What your skip-level is actually assessing
Skip-level managers are not conducting a performance review. They are doing three things: checking the health of their organisation, identifying talent, and getting unfiltered information.
They want to know if their direct report (your manager) is leading effectively. They want to understand how the team feels about direction, priorities, and culture. And they are looking for people who think clearly, communicate well, and demonstrate leadership potential.
This means the worst thing you can do is treat a skip-level like a status update. Listing your recent tasks tells them nothing they cannot get from a dashboard. What they want to hear is how you think — about the team's challenges, about the product direction, about what is working and what is not. They want signal, not noise.
The best skip-level conversations are ones where the senior leader walks away thinking "that person sees the bigger picture." You achieve this not by being impressive, but by being thoughtful and honest.
How to prepare your talking points
Start with three questions: What am I most proud of this quarter? What is the biggest challenge facing our team? What would I do differently if I had more context or authority?
The first question gives you something concrete to discuss — not to brag, but to demonstrate impact and what you have learned. Frame it as outcomes and insights, not a task list.
The second question shows you are thinking beyond your own role. Skip-level managers value people who can articulate team-level challenges, not just personal frustrations. "Our deployment process adds two days to every release" is better than "I am frustrated with deployments."

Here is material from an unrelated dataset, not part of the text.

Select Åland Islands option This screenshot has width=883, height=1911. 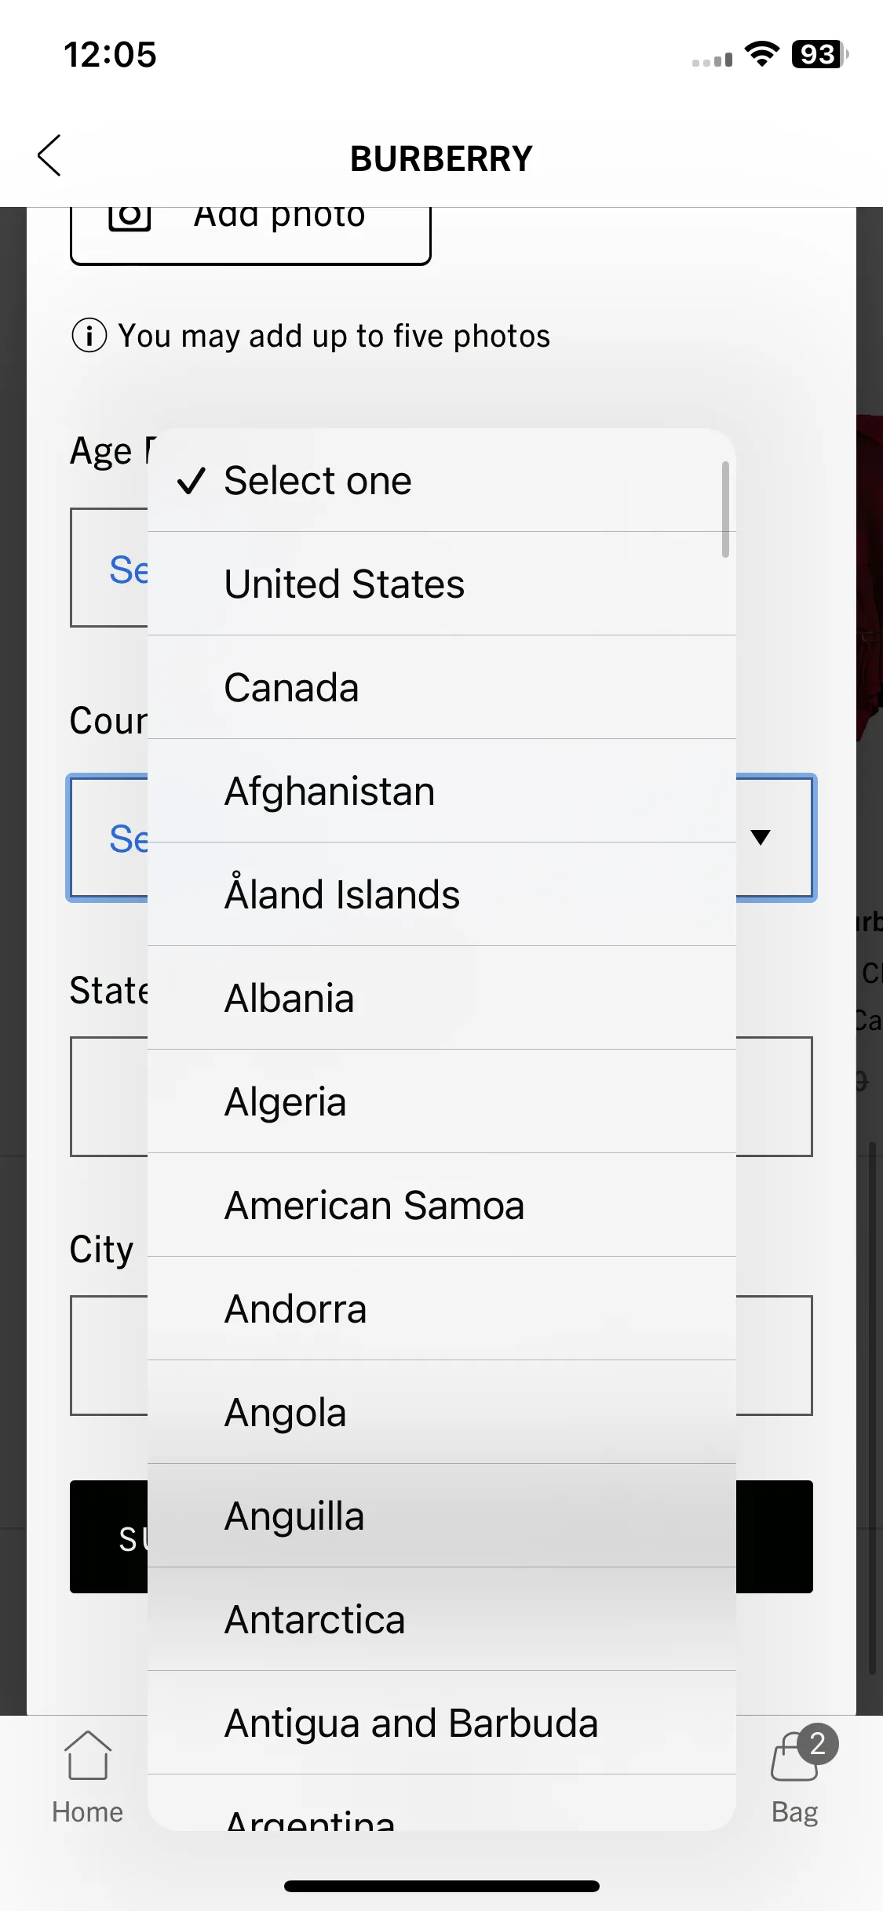(x=442, y=894)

The third question demonstrates strategic thinking. It shows you are not just executing — you are reflecting on how things could work better. This is the kind of thinking that gets people promoted.
Also prepare 2-3 questions to ask them. Good ones: "What are you most focused on for the org this quarter?" or "What does success look like for our team from your perspective?" These show genuine interest in the bigger picture and give you context you cannot get anywhere else.
Common mistakes and how to avoid them
The biggest mistake is complaining about your manager. Even if your skip-level asks directly about your manager's effectiveness, frame feedback constructively. "I think our team would benefit from more clarity on priorities" is useful feedback. "My manager does not communicate well" is a red flag — about you, not your manager.
The second mistake is being too cautious. Some people give rehearsed, safe answers because they are nervous. Skip-levels can tell when someone is performing rather than being genuine. You do not need to share every concern, but authentic thoughtfulness beats polished emptiness.
The third mistake is not following up. After the meeting, send a brief thank-you note and reference one specific thing you discussed. This small gesture is surprisingly rare and makes you memorable.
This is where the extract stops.